Your task
Retype, word for word, the line holding "The width and" and each line after it down to the end of the data; pictures are not copied.

--- Supplied data ---

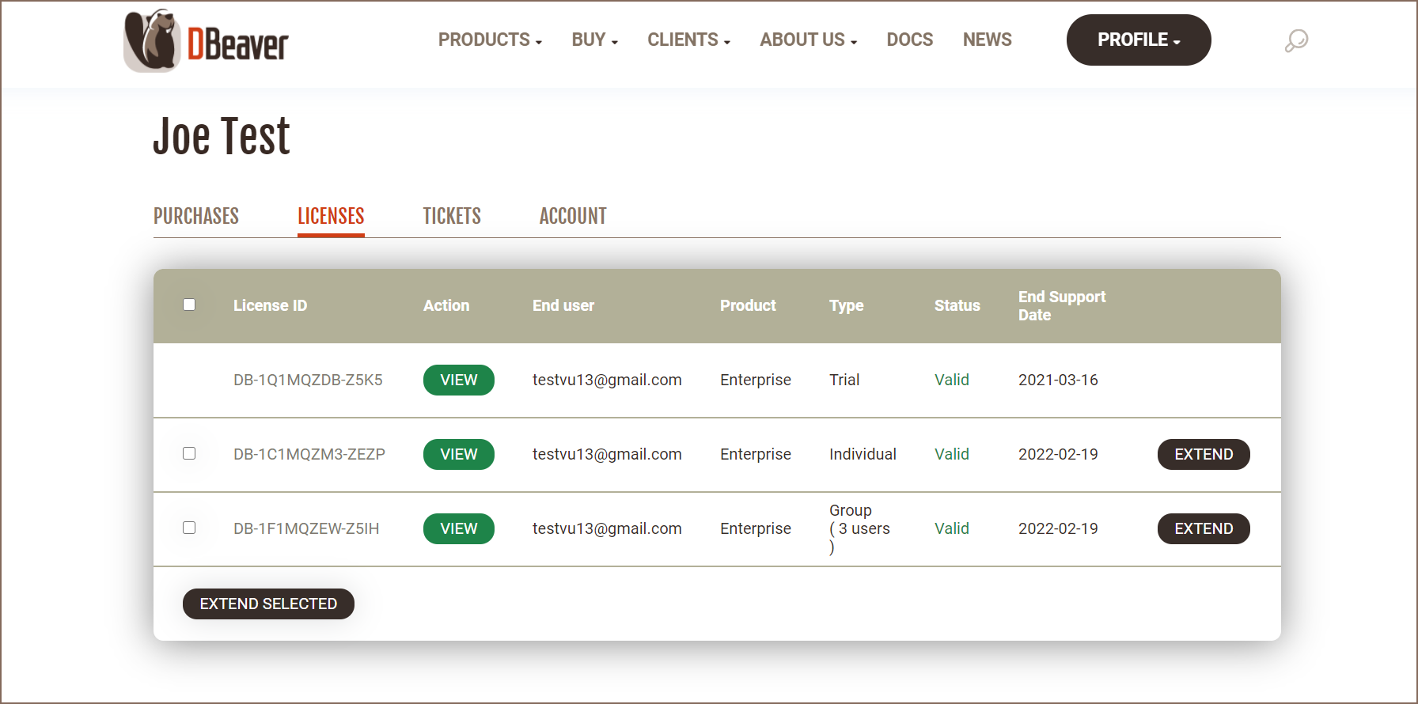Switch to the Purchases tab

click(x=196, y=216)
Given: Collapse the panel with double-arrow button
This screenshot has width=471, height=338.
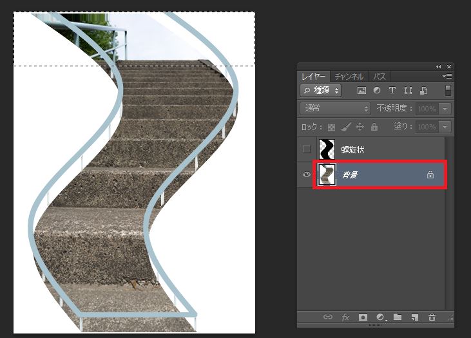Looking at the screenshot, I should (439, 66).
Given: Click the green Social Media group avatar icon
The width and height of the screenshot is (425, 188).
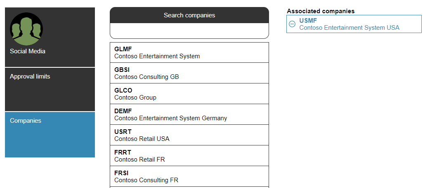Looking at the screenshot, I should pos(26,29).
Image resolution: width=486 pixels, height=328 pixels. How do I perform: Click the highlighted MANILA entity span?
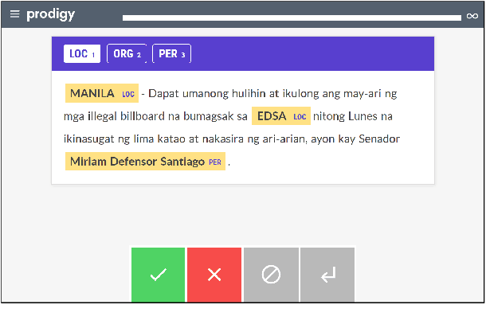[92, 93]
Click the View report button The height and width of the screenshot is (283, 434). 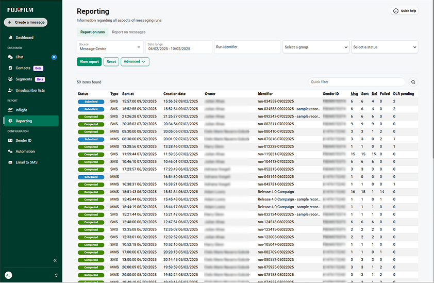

---

Solution for this problem
The width and height of the screenshot is (425, 188).
Looking at the screenshot, I should pos(26,29).
Image resolution: width=486 pixels, height=328 pixels. How do I perform: Click the highlighted MANILA entity span?
[92, 93]
Click the View report button The height and width of the screenshot is (283, 434). 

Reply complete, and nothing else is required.